● **Ausgangstext**
____________

Straftaten: Pro Asylwerber sind die Anzeigen stark zurückgegangen.
„Klassische Asylländer“ nicht sichtbar
Die Polizei hat im Vorjahr 250.618 Tatverdächtige ausgeforscht. 37 Prozent davon waren nicht österreichische Staatsbürger. Die Zahl der angezeigten Straftaten durch Asylwerbende stieg im Jahresvergleich um 38,8 Prozent an. Bei einer Gegenüberstellung mit der gestiegenen Gesamtzahl der Asylsuchenden zeigt sich: Pro Asylwerber sind die Anzeigen stark zurückgegangen.
„Waren 2014 von 1.000 Asylwerberinnen und -werbern 371 Personen straffällig, so waren 2015 weniger als die Hälfte davon, nämlich nur noch 161 Personen, tatverdächtig“, so das Ergebnis des Bundeskriminalamts. „Isolierte Zahlen können zu Missinterpretationen führen“, mahnte der Direktor des Bundeskriminalamts (BK), Franz Lang, bei der Präsentation der Daten am Donnerstag in Wien zur Vorsicht.
Größte Gruppe rumänische StaatsbürgerInnen
Die Zahl der fremden Tatverdächtigen, wie die Kategorie beim BK heißt, habe sich „kontinuierlich nach oben entwickelt, das heißt aber nicht, dass ausländische Täter straffälliger werden“. Etwa auch Touristen und Studenten, die nur vorübergehend im Land sind, seien hier entscheidende Akteure, erläuterte Lang.
Den größten Anteil der fremden Tatverdächtigen machten 9.624 rumänische Staatsbürger aus, gefolgt von 9.161 Deutschen und 8.568 Serben. Ausländische Opfer von Straftaten waren zumeist serbische Staatsbürger, an zweiter Stelle lagen Türken, dahinter folgen Deutsche. Ein wesentlicher Teil der angezeigten Delikte wird „innerhalb der Community“ verübt, hielt Lang fest.
Die „klassischen Asylländer des Vorjahres“ sind laut Lang in der Anzeigenstatistik 2015 nicht zu sehen. Die Gefahrenzone, wo bei Zuwanderern wegen Perspektivenlosigkeit „der Übertritt in die Kriminalität passiert“ sei zeitlich noch nicht erreicht. „Das müssen wir im Jahr 2016 beobachten“, sagte Lang.
Diebstähle, gefolgt von Körperverletzung
Die häufigsten zur Anzeige gebrachten Delikte fremder Tatverdächtiger betrafen Diebstähle, hier wurden 15.332 ausländische Personen angezeigt. Wegen Körperverletzung gab es 10.686 Anzeigen, 9.229 Nichtösterreicher waren wegen Suchtgiftdelikten tatverdächtig. 948 fremden Tatverdächtigen wurden im Jahr 2015 strafbare Handlungen gegen die sexuelle Integrität und Selbstbestimmung zur Last gelegt. Im Jahr 2014 gab es in diesem Bereich 885 angezeigte Delikte, 2013 und 2012 waren es mit 961 und 965 Anzeigen allerdings etwas mehr als im Vorjahr.

____________

● **Aufgabendetails**
Welche Staatsangehörigkeit stellt laut Ausgangstext den größten Anteil der fremden Tatverdächtigen, und wie viele Personen sind es?

● **Datensatzauszüge**

____________

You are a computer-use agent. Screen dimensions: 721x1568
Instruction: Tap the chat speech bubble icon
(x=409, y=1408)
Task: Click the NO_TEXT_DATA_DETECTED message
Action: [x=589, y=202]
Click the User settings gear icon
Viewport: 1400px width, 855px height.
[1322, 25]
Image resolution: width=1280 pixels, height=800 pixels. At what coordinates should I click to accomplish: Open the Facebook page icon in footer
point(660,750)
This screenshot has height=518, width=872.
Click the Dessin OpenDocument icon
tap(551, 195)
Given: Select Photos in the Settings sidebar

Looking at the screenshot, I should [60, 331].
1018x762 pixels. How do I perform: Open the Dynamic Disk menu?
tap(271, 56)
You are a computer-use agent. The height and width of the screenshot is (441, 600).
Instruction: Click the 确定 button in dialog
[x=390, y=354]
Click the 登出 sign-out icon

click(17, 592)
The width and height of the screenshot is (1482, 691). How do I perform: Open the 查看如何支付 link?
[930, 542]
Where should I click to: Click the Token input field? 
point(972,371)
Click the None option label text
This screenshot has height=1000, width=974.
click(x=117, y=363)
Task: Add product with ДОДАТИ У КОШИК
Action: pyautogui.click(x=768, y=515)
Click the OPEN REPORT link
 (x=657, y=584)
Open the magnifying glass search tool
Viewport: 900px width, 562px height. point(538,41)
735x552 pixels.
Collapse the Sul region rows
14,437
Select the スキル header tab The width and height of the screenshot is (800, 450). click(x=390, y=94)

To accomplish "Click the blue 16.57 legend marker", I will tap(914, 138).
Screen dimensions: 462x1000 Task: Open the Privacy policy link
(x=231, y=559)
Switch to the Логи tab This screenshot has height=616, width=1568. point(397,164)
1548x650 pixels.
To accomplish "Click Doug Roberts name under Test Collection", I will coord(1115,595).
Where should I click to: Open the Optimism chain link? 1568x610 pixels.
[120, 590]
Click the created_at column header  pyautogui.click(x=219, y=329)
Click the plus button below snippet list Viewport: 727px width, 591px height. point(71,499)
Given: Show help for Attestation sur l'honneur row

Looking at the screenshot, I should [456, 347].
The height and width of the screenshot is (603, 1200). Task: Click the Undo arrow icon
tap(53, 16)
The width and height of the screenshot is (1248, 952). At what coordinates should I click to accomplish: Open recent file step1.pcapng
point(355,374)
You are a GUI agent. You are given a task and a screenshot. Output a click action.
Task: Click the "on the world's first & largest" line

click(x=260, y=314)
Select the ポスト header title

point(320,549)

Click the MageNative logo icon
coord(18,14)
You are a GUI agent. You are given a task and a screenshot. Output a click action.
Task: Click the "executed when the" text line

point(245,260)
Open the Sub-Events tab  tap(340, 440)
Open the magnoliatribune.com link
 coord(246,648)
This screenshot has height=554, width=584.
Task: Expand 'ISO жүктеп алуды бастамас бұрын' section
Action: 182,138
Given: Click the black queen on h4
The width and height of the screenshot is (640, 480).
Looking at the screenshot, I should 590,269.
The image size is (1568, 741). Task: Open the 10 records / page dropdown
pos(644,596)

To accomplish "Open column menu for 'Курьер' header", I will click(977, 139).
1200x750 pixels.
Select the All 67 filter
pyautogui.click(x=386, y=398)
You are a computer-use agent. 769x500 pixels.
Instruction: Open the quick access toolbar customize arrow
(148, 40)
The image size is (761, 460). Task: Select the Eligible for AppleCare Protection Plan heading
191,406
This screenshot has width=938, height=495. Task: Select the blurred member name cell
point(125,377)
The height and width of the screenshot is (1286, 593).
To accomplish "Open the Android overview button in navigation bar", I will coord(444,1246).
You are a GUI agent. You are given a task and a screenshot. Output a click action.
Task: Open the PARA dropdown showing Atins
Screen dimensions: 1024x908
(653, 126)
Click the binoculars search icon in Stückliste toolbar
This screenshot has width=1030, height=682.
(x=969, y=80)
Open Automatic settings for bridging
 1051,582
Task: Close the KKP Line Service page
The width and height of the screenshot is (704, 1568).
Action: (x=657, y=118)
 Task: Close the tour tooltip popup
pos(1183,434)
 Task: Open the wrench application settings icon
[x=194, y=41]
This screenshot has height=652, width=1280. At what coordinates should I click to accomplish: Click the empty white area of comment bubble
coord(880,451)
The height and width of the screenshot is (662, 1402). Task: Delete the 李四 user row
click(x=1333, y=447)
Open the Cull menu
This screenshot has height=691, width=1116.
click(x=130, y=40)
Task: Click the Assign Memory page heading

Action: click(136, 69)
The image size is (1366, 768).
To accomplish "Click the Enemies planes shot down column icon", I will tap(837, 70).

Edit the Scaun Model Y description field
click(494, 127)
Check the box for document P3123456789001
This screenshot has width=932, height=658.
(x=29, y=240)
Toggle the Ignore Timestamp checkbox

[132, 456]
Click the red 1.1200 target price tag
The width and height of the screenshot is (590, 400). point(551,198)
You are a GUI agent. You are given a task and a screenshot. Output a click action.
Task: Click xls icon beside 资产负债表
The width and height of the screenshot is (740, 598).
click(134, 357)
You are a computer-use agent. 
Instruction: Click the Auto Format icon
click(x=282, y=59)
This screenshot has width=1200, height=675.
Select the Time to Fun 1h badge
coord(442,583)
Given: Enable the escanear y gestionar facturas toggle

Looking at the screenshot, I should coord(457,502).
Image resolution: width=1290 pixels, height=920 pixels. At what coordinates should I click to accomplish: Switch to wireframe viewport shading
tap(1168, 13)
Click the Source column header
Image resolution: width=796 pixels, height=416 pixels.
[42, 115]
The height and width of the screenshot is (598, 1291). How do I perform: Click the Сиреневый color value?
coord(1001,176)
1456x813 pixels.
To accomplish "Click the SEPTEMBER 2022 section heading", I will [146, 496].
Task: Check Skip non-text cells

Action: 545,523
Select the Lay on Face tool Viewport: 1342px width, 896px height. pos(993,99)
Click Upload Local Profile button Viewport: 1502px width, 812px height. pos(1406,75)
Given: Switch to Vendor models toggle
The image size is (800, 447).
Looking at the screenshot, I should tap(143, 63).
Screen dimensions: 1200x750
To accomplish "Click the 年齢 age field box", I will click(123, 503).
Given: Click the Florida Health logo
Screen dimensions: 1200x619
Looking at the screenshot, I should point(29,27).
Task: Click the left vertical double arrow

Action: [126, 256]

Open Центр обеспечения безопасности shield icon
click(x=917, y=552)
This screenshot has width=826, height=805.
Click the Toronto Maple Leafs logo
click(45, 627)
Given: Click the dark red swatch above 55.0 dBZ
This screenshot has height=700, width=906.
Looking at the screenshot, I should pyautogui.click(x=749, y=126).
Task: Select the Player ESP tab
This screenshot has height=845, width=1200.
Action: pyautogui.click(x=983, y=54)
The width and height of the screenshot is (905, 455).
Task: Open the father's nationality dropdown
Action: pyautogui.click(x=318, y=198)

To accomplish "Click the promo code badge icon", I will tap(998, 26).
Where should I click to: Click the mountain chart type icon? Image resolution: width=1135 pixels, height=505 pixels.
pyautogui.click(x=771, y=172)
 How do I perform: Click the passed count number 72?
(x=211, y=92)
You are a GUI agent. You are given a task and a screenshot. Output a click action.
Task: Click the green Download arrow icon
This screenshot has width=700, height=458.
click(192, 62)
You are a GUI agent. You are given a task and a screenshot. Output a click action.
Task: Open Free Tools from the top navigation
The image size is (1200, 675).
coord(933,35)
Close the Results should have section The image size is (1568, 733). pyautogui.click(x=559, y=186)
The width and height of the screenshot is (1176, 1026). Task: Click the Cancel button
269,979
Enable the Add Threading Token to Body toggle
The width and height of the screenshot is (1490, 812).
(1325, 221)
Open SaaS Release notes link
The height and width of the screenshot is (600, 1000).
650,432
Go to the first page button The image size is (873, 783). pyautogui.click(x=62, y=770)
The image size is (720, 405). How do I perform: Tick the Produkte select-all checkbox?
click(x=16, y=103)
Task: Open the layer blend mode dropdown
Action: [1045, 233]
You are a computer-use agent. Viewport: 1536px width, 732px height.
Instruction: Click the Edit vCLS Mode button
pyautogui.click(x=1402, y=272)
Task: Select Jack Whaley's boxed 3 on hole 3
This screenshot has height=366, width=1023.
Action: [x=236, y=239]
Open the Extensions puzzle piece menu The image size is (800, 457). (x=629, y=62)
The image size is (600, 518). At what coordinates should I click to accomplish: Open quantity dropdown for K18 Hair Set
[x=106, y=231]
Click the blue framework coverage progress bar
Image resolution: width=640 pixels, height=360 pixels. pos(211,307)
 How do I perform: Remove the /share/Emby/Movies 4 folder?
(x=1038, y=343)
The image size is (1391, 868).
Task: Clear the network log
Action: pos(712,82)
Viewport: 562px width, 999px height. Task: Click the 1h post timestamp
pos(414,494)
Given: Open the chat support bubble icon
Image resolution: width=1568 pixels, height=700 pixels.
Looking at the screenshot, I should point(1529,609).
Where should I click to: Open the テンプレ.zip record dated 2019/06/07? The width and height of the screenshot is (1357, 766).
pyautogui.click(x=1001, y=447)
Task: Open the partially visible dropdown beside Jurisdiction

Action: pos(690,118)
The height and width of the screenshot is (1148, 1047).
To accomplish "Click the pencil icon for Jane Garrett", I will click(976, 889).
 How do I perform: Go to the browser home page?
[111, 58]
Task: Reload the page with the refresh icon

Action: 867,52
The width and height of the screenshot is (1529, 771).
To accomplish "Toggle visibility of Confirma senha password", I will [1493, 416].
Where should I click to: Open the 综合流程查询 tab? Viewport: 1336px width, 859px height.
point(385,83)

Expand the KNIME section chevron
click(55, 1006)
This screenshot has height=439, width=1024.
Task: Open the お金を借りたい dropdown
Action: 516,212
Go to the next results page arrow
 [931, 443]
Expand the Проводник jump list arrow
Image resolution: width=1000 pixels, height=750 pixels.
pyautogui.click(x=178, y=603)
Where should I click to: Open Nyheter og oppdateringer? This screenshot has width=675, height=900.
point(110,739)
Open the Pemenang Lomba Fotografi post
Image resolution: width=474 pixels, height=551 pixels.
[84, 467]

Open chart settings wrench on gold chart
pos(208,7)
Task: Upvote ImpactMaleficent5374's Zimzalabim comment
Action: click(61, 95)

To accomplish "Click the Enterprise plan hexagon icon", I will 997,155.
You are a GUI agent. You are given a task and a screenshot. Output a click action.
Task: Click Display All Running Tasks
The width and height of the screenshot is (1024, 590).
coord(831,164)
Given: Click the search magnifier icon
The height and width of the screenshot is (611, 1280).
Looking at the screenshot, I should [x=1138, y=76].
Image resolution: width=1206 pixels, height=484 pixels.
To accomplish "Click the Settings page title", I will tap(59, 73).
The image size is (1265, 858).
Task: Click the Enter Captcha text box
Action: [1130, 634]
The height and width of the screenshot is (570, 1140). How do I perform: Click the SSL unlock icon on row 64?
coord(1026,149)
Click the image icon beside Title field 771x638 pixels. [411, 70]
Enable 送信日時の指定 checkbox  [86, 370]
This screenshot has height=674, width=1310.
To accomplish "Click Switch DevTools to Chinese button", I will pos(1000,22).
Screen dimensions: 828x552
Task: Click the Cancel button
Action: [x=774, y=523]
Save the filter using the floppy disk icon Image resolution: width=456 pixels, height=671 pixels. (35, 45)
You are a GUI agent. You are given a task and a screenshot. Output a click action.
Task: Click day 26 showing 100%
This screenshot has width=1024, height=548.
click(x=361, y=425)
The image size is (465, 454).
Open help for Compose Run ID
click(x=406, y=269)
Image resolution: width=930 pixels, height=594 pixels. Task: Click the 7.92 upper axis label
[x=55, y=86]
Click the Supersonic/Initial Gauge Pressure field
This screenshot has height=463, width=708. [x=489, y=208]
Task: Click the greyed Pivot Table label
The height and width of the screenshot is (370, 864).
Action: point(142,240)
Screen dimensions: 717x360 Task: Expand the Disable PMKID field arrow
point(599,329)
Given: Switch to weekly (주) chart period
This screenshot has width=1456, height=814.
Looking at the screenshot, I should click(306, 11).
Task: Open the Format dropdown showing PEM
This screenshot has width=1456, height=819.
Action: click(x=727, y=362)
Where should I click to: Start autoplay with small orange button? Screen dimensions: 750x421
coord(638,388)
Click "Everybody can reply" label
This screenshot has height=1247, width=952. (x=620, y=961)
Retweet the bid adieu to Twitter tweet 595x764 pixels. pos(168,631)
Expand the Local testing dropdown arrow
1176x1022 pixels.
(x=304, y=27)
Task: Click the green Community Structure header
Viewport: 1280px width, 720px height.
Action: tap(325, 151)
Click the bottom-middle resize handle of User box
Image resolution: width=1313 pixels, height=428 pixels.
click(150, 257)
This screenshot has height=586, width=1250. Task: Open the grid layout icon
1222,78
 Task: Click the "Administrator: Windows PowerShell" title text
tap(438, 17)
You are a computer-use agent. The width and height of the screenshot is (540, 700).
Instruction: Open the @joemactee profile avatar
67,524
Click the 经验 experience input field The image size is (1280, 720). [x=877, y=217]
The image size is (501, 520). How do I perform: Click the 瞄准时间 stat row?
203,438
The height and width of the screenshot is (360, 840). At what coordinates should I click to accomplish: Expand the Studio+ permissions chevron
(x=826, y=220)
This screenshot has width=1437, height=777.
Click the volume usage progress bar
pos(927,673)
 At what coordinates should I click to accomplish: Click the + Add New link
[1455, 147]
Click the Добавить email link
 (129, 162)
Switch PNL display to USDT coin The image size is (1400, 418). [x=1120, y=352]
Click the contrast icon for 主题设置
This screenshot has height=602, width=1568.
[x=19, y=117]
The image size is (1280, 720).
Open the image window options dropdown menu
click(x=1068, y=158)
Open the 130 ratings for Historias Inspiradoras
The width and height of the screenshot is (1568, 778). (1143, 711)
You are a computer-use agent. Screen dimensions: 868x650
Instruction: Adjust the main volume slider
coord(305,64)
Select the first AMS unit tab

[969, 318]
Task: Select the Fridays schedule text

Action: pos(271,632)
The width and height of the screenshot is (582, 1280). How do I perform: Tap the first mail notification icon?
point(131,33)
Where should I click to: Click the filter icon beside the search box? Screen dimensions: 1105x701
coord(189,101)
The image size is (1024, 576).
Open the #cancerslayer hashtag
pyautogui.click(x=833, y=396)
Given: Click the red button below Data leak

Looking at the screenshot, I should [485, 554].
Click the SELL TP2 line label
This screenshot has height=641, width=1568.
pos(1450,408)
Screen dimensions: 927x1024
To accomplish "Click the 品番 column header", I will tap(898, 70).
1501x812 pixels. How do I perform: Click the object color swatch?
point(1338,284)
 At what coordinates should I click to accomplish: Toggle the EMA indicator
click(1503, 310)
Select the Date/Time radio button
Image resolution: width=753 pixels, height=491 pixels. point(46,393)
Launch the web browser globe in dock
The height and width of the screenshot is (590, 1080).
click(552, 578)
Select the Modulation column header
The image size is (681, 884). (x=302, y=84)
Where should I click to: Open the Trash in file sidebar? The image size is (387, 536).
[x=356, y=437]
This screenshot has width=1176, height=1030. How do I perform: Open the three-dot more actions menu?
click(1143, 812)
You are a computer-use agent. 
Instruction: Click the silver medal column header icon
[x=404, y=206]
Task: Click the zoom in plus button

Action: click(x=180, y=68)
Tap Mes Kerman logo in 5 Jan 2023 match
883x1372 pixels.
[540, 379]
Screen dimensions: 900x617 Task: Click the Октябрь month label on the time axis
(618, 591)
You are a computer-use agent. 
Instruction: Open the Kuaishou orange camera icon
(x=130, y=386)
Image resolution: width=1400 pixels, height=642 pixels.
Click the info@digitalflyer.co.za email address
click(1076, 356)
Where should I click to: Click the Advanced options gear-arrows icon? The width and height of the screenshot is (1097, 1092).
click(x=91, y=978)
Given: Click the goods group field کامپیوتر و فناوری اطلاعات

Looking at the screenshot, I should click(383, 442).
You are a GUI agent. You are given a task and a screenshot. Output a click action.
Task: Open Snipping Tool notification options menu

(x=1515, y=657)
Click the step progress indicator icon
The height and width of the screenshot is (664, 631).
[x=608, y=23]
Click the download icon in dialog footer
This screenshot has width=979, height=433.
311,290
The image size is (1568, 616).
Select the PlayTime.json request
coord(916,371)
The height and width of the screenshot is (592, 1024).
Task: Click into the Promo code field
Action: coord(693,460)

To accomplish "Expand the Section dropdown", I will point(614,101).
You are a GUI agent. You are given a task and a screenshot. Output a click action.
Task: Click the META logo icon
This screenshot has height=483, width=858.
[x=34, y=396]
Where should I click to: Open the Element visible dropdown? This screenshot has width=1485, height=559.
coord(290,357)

____________

● **Schriftliche Lösung**
Rumänische Staatsbürger stellen mit 9.624 Personen den größten Anteil.